*What you have to do*
Which lines in the entries below contain the string "pixels"? Show each of them in full.

*Records to use*
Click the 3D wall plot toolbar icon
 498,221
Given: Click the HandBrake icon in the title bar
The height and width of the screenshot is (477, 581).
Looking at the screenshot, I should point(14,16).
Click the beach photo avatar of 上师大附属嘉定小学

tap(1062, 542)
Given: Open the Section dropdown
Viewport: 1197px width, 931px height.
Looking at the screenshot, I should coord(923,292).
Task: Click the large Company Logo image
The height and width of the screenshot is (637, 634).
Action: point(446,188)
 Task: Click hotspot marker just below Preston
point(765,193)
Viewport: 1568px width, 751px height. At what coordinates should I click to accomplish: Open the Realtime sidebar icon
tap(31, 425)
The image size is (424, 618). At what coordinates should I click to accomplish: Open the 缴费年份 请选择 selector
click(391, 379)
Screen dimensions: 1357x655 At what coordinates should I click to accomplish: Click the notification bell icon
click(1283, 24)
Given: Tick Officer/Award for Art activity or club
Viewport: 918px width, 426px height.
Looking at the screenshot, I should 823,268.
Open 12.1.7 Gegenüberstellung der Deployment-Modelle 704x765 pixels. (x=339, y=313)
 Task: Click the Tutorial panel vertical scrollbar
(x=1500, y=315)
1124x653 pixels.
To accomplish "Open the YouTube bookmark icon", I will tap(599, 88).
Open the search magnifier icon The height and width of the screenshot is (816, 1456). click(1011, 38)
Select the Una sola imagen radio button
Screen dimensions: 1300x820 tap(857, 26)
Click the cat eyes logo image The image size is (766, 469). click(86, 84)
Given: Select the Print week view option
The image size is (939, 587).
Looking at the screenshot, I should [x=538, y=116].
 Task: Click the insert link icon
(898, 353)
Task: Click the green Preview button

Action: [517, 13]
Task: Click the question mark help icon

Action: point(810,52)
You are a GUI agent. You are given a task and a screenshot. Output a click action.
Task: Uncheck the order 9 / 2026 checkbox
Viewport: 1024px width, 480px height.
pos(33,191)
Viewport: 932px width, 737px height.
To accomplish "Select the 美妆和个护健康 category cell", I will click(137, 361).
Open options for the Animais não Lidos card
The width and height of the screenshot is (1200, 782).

*Response to this task*
Open 12.1.7 Gegenüberstellung der Deployment-Modelle 704x765 pixels. (x=339, y=313)
1124x653 pixels.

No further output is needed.